Waking up early to commute to a job where I do nothing but filing, running small errands, and doing the work that none of the full-time employees wanted to do. A week before I started my first co-op, this was the co-op experience I mentally prepared myself for. Eight months later, as a Computational Biologist at Genome Sciences Centre, I created the most resource efficient software program capable of closing DNA gaps in the human genome. This is my co-op story.
Starting My Role
Back in May 2014, if you told me what I would have accomplished in my eight months at Genome Sciences Centre, I would have balked and laughed hysterically. I had good reason to have low expectations, which can be summarized by the following exchange during my interview between a trio of scientists (whom eventually became my supervisors and boss):
“Daniel, do you know what scripting is?” To which I answered, “No.”
“How about navigating around a Linux terminal?” Again I said, “No.”
“Are you comfortable with any programming languages?” I proclaimed, “Yes, I am experienced in Java!”
While it seems that paraphrased conversation ended on a good note, Java was in fact entirely unused in the software development team at Genome Sciences, where the majority of the coding was done in Python, Perl, or C++. None of which I had more than a day’s worth of knowledge. Now you can see why I was half expecting to be the intern that fetched everyone’s coffee.
It took me a week just to learn how to navigate around Linux terminal (for those unaware, Linux terminal is similar to Windows Command Prompt). It took me another week to learn enough Perl to create my own scripts and small programs.
Throughout the first two weeks of my co-op, my supervisors gave me background information about genomics. This was to prepare me for my project: develop a new, resource-efficient tool that closes gaps in genomes.
For those without a biology background, our DNA (also known as our genome) is composed of a series of nucleotide bases whose names are shortened to A, C, G, or T. Simply imagine a long metal chain, but each chain link is replaced by any of the 4 letters – that’s essentially what DNA is. Figuring out this long chain of letters is possible through new sequencing machines, but there are errors involved in the process. When there’s an error, instead of the displaying A, C, G, or T in the output of the machine, we see the letter N. Areas of N in a genome are called gaps. My new tool was to find a way figure out what these Ns are – to “close” the gaps.
By the end of June, I developed a prototype using Perl scripts. This surprised my supervisor; he wondered what they were going to do with me because I finished the project quickly. So he asked me to translate the Perl scripts into one single C++ program. By the end of July, I had a fully functional C++ program that performed admirably. In fact, we discovered that it performed better than existing gap-closing software available around the world thanks to its ability to process larger genomes. I named the program Sealer.
In the last four months of my co-op, I prepared a research paper about our new software. I performed the initial tests and analyses before I finished my co-op, and my supervisor performed more after I left. I wrote parts of the paper and my supervisor and peers edited or contributed to various sections. With a lot of hard work and a little luck, my co-op did not involve low profile tasks like I had initially expected, but rather I was given the opportunity to work on the bleeding edge of research.

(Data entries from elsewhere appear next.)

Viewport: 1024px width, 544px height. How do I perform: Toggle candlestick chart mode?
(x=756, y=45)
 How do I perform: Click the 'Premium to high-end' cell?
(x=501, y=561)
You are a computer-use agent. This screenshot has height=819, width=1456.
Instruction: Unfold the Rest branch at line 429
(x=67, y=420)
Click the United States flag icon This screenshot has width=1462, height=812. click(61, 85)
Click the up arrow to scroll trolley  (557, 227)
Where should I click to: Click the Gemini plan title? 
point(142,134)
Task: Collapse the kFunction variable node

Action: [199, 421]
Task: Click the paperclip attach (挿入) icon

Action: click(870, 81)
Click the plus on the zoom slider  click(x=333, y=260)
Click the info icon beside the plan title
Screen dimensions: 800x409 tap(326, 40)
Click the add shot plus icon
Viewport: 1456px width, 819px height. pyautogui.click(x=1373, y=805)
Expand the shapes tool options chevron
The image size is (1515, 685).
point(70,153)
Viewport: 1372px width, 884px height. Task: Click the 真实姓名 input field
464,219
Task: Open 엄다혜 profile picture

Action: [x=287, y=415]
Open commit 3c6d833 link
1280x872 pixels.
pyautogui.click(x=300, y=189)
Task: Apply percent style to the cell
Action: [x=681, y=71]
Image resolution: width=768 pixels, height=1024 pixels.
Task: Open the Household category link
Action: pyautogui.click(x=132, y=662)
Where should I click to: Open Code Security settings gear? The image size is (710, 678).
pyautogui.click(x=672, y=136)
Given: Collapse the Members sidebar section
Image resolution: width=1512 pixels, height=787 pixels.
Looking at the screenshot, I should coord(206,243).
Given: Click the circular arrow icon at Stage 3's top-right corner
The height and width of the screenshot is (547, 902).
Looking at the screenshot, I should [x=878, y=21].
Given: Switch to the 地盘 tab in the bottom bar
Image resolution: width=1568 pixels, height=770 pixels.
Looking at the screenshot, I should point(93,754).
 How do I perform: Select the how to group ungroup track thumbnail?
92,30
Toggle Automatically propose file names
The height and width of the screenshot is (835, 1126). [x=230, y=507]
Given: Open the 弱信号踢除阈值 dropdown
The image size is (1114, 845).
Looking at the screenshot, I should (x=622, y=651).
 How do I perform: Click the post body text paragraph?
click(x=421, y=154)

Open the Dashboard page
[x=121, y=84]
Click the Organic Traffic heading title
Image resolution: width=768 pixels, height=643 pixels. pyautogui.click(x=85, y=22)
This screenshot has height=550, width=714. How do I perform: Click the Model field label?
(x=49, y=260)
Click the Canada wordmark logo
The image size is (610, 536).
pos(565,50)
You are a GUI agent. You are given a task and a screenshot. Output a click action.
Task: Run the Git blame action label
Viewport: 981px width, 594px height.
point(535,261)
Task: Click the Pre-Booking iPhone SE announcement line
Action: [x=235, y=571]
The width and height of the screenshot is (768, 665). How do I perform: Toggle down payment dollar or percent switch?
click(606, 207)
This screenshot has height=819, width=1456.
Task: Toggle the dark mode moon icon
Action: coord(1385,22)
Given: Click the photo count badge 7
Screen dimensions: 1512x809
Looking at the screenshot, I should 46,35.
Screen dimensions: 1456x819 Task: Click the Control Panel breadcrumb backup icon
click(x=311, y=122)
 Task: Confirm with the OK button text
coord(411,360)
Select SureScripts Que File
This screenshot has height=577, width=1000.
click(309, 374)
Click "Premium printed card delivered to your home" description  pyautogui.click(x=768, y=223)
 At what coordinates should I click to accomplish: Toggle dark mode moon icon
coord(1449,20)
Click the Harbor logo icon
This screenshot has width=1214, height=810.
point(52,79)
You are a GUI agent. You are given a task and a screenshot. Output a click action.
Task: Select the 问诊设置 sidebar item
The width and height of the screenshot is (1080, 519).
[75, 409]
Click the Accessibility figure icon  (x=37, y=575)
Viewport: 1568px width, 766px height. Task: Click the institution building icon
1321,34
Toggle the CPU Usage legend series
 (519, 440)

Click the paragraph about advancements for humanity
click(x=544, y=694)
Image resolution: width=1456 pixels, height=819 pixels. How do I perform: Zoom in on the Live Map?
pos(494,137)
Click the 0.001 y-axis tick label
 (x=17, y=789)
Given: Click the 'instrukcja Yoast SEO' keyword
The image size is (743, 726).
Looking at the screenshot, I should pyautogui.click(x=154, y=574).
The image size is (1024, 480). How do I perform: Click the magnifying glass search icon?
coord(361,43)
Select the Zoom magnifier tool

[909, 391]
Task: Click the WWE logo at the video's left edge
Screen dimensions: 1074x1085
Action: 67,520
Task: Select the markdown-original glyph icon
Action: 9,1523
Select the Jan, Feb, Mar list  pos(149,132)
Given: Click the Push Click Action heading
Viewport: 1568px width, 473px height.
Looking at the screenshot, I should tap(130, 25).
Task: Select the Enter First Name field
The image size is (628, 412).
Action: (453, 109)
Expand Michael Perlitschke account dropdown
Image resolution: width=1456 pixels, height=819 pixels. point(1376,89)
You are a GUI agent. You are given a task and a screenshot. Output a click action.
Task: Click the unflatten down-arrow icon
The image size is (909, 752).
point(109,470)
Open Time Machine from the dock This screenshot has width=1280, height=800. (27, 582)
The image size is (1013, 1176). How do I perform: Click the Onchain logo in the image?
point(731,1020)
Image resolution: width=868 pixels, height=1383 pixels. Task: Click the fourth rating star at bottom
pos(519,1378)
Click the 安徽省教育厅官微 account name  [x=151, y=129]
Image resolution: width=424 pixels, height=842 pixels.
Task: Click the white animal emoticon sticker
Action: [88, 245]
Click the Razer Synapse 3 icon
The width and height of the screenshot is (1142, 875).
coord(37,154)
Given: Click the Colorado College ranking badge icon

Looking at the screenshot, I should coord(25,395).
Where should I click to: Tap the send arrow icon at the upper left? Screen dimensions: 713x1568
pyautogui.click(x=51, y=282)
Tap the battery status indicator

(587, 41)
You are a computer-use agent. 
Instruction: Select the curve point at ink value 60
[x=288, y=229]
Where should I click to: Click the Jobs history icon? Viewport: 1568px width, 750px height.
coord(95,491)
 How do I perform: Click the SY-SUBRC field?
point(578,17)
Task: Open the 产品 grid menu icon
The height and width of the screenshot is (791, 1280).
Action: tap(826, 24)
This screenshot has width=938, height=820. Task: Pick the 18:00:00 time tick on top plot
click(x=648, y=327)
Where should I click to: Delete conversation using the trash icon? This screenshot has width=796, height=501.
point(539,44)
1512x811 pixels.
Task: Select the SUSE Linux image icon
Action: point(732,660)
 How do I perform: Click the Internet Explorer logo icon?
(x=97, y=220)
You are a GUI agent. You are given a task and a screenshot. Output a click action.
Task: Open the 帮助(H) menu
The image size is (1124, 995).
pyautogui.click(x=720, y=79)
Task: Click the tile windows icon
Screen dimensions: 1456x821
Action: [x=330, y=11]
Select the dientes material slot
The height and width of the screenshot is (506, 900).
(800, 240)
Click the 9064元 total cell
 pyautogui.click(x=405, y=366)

What I Learned and Tips to Future Students
But all this success would not have happened had I not learned to work well with my team. Like every sports team, each person had a different job, but we needed to function as a single unit to accomplish large projects. I had to learn how to properly vocalize my ideas and concerns for a project, which took time and effort. For example, there were meetings every Thursday where my team would gather with our boss to inform him and other members of the progress of our projects. My initial presentations were quiet and without context; I would jump right into my results rather than reminding the team of my project and of the issues I had in the previous week. So instead of saying, “After the last meeting, I set out to fix this problem with my code. I have since resolved it and here are my new results,” I would say, “Here are my results.” In the latter, my team members were confused and thus unable to provide insight. But in the former, after I learned how to properly communicate at the meetings, my presentations became substantially more productive. Appropriate communication with co-workers was the most valuable skill I learned while I was at Genome Sciences Centre.
So for those entering a new co-op position, learn to communicate with your team. Get to know them. Your mornings will be brighter if you are going to work with people you know rather than co-worker A, co-worker B, etc. Ask questions when you need help; co-op is a learning experience and you will naturally not know how to do certain things. Lastly, make the most out of your time. Have you finished a project early? Ask your supervisor what else you can work on; showing initiative can only lead to good things. Who knows, maybe you will end up writing a research paper, too.